For international pharmaceutical companies, this is not a procedural footnote. It is a structural shift in how exclusivity works in China – one that directly affects competitive positioning, filing timelines, licencing strategy, and the economics of launching innovative products in one of the world’s largest pharmaceutical markets.

Context: Why This Framework Matters

Data protection, sometimes called data exclusivity, prevents a generic or biosimilar applicant from relying on the originator’s undisclosed trial data to obtain regulatory approval without the originator’s consent during a defined exclusivity period. It forms an important component of pharmaceutical innovation frameworks in major markets including the United States, European Union, and Japan, and is linked to obligations concerning protection of undisclosed test data under the TRIPS Agreement.

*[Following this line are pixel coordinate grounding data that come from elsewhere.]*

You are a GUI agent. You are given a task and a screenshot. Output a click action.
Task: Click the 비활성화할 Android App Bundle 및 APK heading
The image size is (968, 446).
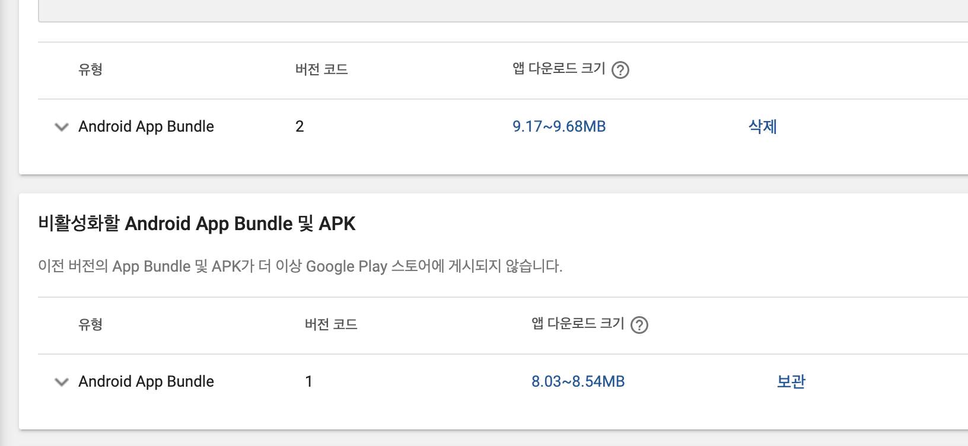[197, 224]
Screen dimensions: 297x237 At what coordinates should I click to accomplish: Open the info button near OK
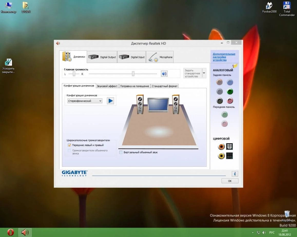(x=235, y=174)
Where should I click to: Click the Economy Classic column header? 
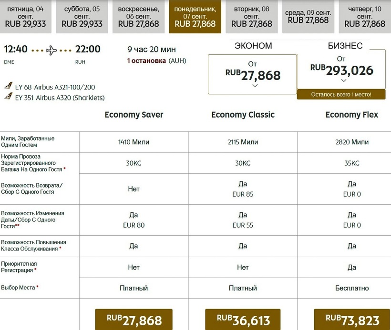point(243,115)
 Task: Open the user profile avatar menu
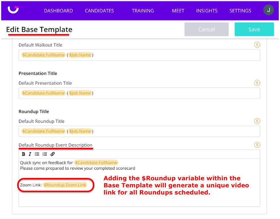[268, 10]
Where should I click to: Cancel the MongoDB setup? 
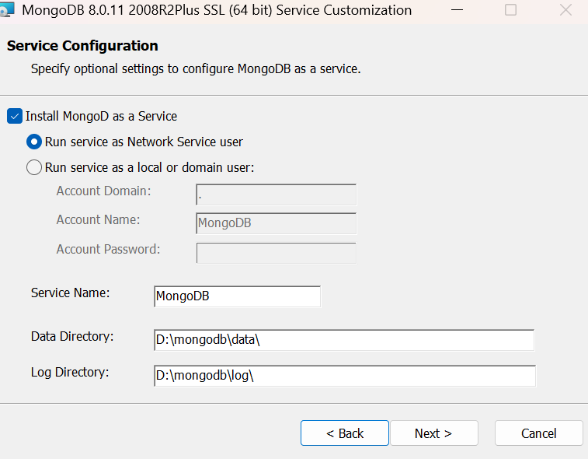coord(538,433)
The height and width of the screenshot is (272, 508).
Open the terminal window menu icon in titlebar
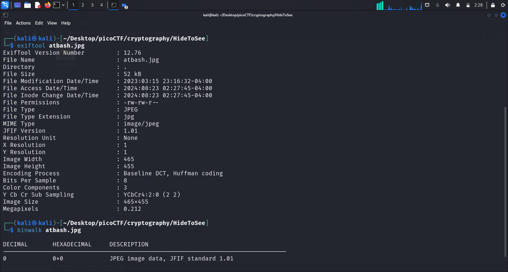[x=6, y=15]
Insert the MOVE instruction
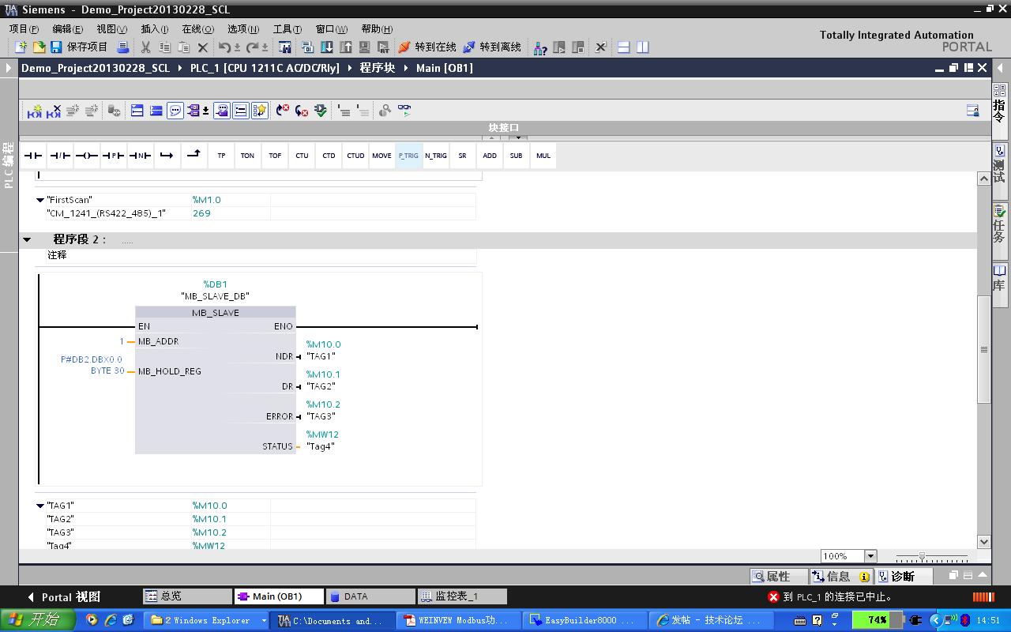The width and height of the screenshot is (1011, 632). coord(381,156)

China has had data protection provisions on paper since 2002, but without a comprehensive implementation mechanism. The result was uncertainty for innovative drug developers: legal principles without a clearly defined regulatory pathway.

The 2026 Implementation Measures fundamentally change that position by establishing eligibility criteria, application procedures, review mechanisms, and enforceable restrictions on competing applications.

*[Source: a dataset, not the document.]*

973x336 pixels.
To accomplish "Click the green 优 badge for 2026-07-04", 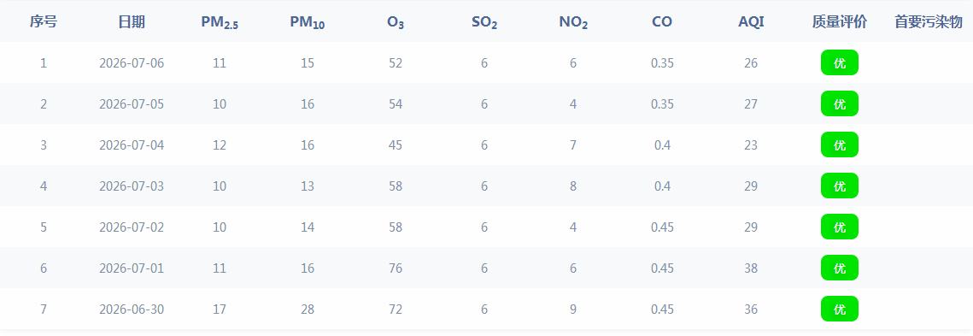I will pos(840,144).
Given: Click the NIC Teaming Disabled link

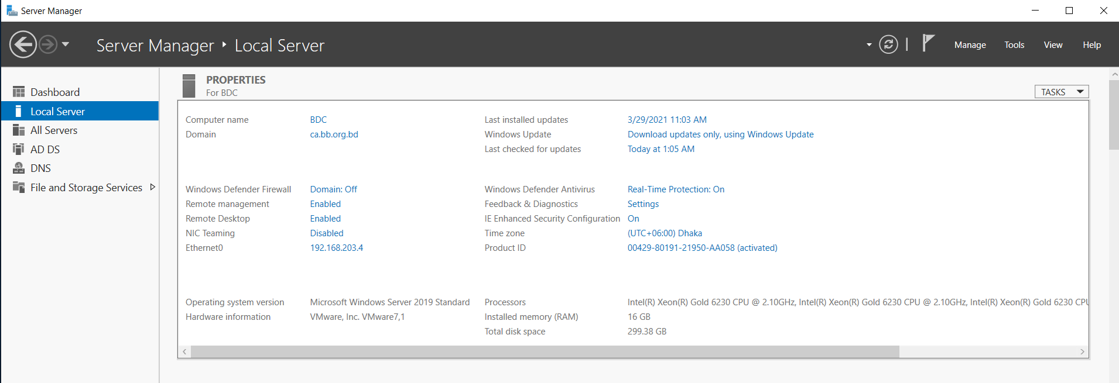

These measures are also the second major pillar of China’s evolving pharmaceutical IP framework, following the patent linkage regime introduced in 2021. Together, the two systems strengthen the protection environment for innovative medicines and move China closer to regulatory approaches seen in several mature pharmaceutical markets.

Transitional Filing Requirements for Pending Applications

The NMPA paired the new framework with short transitional filing deadlines for companies with applications already in the pipeline.

For drug registration applications accepted before May 15, 2026, where technical review has not yet been completed, applicants seeking pharmaceutical trial data protection must submit an application to the NMPA Center for Drug Evaluation (CDE) within 15 working days of the announcement date, together with supporting materials. Failure to apply within that period will be deemed a waiver of pharmaceutical trial data protection.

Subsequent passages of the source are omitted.